First Application of Boolean Algebra
When we
think of Boolean algebra (the maths of dealing with TRUE and FALSE, the
operations of AND, OR, NOT), we think of it as only being relevant to the way
digital computers work. And yet the first application of Boolean algebra wasn’t
to do with computers at all! Here is that story from Jimmy Soni and Rob
Goodman’s biography of Claude Shannon (the founder of Information Theory)
titled A
Mind at Play.
When
Shannon was a student at MIT, he was studying electrical circuits:
1) A switch could be used to turn
on or off the current;
2) Arranging the circuit elements
in different ways allowed for current to flow only when, say, two switches were
On, but not if zero, one or three switches were On.
But
designing such circuits was an art in those days, not a science, “with all the
mess and false-starting and indefinable intuition that “art” implies”.
Shannon
also learnt Boolean algebra, the algebra from over a century earlier:
“(Boolean algebra)
was taught to generations of students mainly as a philosopher’s curiosity.”
It had
no practical application at that time.
Until,
that is, Shannon connected the dots of Boolean algebra with the problem of
designing electrical circuits. It was a “leap from logic to symbols to
circuits”. In his master’s thesis in 1937, he wrote:
“Any circuit is
represented by a set of equations, the terms of the equations corresponding to
the various relays and switches of the circuit.”
And
conversely:
“The circuit may
then be immediately drawn from the equation.”
That
last part was what transformed the design of circuits from an art form to a
science.
What
was even more useful to engineers (and companies)was that applying the rules of
Boolean algebra on (some) circuit equations allowed one to combine the terms to
come up with a simpler equation that had fewer items and fewer operators (AND,
OR, NOT) in it. For example, the circuit defined by:
x’y’z + x’yz + xy’z + xyz’ + xyz
could
be reduced by applying the rules of Boolean algebra to just:
xy + z
The
revised, simplified equation could be translated back into a circuit, which by
the rules of Boolean algebra, was functionally equivalent to the original
circuit! It was a reduction in that example from 11 connections to just 2.

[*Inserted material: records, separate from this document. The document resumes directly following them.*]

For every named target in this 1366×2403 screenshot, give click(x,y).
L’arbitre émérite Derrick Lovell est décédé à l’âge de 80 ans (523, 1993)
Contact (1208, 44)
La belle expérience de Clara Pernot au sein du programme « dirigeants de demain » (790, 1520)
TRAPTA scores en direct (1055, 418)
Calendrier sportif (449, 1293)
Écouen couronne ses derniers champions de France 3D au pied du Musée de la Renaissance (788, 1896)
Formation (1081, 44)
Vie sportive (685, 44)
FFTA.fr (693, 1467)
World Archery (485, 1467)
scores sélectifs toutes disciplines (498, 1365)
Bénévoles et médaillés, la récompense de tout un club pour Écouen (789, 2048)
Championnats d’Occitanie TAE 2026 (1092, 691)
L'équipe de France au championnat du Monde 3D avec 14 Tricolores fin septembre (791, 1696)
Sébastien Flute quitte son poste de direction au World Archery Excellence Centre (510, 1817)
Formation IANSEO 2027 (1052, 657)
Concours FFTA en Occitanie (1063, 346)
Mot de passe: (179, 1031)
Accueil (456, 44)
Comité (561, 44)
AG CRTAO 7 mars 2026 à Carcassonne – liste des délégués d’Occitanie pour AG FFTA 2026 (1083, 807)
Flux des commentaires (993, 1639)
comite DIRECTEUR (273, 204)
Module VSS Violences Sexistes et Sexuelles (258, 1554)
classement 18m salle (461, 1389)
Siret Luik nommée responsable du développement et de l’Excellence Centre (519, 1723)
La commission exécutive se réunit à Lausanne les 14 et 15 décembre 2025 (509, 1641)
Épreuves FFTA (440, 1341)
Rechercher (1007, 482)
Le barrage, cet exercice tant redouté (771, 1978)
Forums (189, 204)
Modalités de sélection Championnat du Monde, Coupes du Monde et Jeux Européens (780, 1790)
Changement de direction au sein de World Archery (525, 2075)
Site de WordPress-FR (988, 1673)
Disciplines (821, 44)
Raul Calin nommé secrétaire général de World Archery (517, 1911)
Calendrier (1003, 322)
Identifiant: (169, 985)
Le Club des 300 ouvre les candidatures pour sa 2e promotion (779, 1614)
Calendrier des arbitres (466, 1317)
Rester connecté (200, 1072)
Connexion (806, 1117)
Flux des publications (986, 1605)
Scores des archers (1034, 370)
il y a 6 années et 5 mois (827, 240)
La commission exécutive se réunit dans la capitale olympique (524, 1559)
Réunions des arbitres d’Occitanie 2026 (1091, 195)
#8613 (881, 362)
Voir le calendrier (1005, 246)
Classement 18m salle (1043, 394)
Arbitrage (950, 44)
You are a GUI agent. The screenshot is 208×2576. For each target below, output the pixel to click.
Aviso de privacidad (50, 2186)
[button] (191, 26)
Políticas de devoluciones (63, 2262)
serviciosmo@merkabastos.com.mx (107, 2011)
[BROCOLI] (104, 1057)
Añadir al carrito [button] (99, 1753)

Which meant price saving and ease of maintenance.
Of even
greater importance in the long run was the beauty of his system:
“As soon as
switches are reduced to symbols, the switches no longer matter. The system
could work in any
medium, from clunky switches to microscopic arrays of molecules.”
And how
did Shannon remember this for-all-time methodology?
“I think I had
more fun doing that than anything else in my life.”
Yes of course. As the finish lines say: How did Shannon remember this for-all-time methodology?
ReplyDelete“I think I had more fun doing that than anything else in my life.”
Well, always the proof of the pudding is in the eating, when the results not only show but also are emotionally exhilarating!
I also recall how Micheal Faraday and his nephew (who helped him in the experiment) danced with joy when they saw how Faraday's simple yet ingenious set up demonstrated the working of motor principle! :-) Like Boolean Logic finally ending up as the soul of the digital technology, Faraday's motor principle is today pervasive. There is even an merging of electrical and digital technologies: Today's electric rail engines haul up huge number of wagons. They use a combination of ac motor principle as well as digital technologies affording variable speeds to drive the motors, which was not possible a couple of decades back!